====== SOURCE MATERIAL ======
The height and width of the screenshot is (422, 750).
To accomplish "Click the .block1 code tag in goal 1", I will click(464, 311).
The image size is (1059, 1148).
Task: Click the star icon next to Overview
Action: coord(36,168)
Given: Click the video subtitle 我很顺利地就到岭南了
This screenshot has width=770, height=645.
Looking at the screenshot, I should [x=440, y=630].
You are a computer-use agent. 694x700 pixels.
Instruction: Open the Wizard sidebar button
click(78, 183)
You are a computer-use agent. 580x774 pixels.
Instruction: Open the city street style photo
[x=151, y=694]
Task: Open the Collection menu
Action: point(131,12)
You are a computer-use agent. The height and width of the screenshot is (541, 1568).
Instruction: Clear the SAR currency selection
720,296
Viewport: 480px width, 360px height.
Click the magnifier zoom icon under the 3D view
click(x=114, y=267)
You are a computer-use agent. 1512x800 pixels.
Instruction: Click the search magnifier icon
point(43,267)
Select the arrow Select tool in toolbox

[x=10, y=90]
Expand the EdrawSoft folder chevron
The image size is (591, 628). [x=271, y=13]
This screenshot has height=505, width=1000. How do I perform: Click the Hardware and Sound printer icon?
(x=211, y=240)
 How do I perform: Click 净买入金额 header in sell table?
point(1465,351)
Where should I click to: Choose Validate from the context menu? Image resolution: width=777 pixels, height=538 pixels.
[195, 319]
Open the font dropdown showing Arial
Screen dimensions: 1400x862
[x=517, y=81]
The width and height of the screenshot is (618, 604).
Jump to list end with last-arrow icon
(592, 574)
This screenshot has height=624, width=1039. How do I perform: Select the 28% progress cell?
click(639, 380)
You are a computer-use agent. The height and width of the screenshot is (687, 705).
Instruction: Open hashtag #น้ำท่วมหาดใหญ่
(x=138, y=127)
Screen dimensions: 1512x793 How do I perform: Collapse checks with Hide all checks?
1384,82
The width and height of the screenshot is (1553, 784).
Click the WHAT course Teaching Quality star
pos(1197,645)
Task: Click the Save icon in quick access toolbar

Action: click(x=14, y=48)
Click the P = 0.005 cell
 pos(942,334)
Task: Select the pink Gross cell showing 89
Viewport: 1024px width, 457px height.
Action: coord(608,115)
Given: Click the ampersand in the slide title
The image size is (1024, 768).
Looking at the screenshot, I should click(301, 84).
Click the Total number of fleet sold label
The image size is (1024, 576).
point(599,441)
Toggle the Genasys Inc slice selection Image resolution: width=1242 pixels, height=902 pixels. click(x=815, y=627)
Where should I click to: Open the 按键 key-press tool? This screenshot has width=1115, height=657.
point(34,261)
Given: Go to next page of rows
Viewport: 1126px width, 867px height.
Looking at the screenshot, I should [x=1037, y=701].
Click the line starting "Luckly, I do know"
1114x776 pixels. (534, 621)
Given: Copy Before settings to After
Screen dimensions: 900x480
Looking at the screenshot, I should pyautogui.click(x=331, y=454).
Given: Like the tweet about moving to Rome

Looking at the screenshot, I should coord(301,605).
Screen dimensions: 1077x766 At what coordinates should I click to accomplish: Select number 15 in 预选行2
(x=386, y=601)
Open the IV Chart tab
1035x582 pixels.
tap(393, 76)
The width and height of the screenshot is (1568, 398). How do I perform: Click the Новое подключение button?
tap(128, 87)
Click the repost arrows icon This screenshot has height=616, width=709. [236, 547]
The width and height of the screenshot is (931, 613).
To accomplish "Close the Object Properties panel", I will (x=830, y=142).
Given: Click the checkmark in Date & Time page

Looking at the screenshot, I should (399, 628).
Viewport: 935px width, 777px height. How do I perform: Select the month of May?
======
→ **YOUR OBJECTIVE**: Each entry in the listing is to be copied exactly.

→ **REPLY TO THE TASK**:
The height and width of the screenshot is (422, 750).
To accomplish "Click the .block1 code tag in goal 1", I will click(464, 311).
The image size is (1059, 1148).
Task: Click the star icon next to Overview
Action: coord(36,168)
Given: Click the video subtitle 我很顺利地就到岭南了
This screenshot has width=770, height=645.
Looking at the screenshot, I should [x=440, y=630].
You are a computer-use agent. 694x700 pixels.
Instruction: Open the Wizard sidebar button
click(78, 183)
You are a computer-use agent. 580x774 pixels.
Instruction: Open the city street style photo
[x=151, y=694]
Task: Open the Collection menu
Action: point(131,12)
You are a computer-use agent. The height and width of the screenshot is (541, 1568).
Instruction: Clear the SAR currency selection
720,296
Viewport: 480px width, 360px height.
Click the magnifier zoom icon under the 3D view
click(x=114, y=267)
You are a computer-use agent. 1512x800 pixels.
Instruction: Click the search magnifier icon
point(43,267)
Select the arrow Select tool in toolbox

[x=10, y=90]
Expand the EdrawSoft folder chevron
The image size is (591, 628). [x=271, y=13]
This screenshot has height=505, width=1000. How do I perform: Click the Hardware and Sound printer icon?
(x=211, y=240)
 How do I perform: Click 净买入金额 header in sell table?
point(1465,351)
Where should I click to: Choose Validate from the context menu? Image resolution: width=777 pixels, height=538 pixels.
[195, 319]
Open the font dropdown showing Arial
Screen dimensions: 1400x862
[x=517, y=81]
The width and height of the screenshot is (618, 604).
Jump to list end with last-arrow icon
(592, 574)
This screenshot has height=624, width=1039. How do I perform: Select the 28% progress cell?
click(639, 380)
You are a computer-use agent. The height and width of the screenshot is (687, 705).
Instruction: Open hashtag #น้ำท่วมหาดใหญ่
(x=138, y=127)
Screen dimensions: 1512x793 How do I perform: Collapse checks with Hide all checks?
1384,82
The width and height of the screenshot is (1553, 784).
Click the WHAT course Teaching Quality star
pos(1197,645)
Task: Click the Save icon in quick access toolbar

Action: click(x=14, y=48)
Click the P = 0.005 cell
 pos(942,334)
Task: Select the pink Gross cell showing 89
Viewport: 1024px width, 457px height.
Action: coord(608,115)
Given: Click the ampersand in the slide title
The image size is (1024, 768).
Looking at the screenshot, I should click(301, 84).
Click the Total number of fleet sold label
The image size is (1024, 576).
point(599,441)
Toggle the Genasys Inc slice selection Image resolution: width=1242 pixels, height=902 pixels. click(x=815, y=627)
Where should I click to: Open the 按键 key-press tool? This screenshot has width=1115, height=657.
point(34,261)
Given: Go to next page of rows
Viewport: 1126px width, 867px height.
Looking at the screenshot, I should [x=1037, y=701].
Click the line starting "Luckly, I do know"
1114x776 pixels. (534, 621)
Given: Copy Before settings to After
Screen dimensions: 900x480
Looking at the screenshot, I should pyautogui.click(x=331, y=454).
Given: Like the tweet about moving to Rome

Looking at the screenshot, I should coord(301,605).
Screen dimensions: 1077x766 At what coordinates should I click to accomplish: Select number 15 in 预选行2
(x=386, y=601)
Open the IV Chart tab
1035x582 pixels.
tap(393, 76)
The width and height of the screenshot is (1568, 398). How do I perform: Click the Новое подключение button?
tap(128, 87)
Click the repost arrows icon This screenshot has height=616, width=709. [236, 547]
The width and height of the screenshot is (931, 613).
To accomplish "Close the Object Properties panel", I will (x=830, y=142).
Given: Click the checkmark in Date & Time page

Looking at the screenshot, I should (399, 628).
Viewport: 935px width, 777px height. How do I perform: Select the month of May?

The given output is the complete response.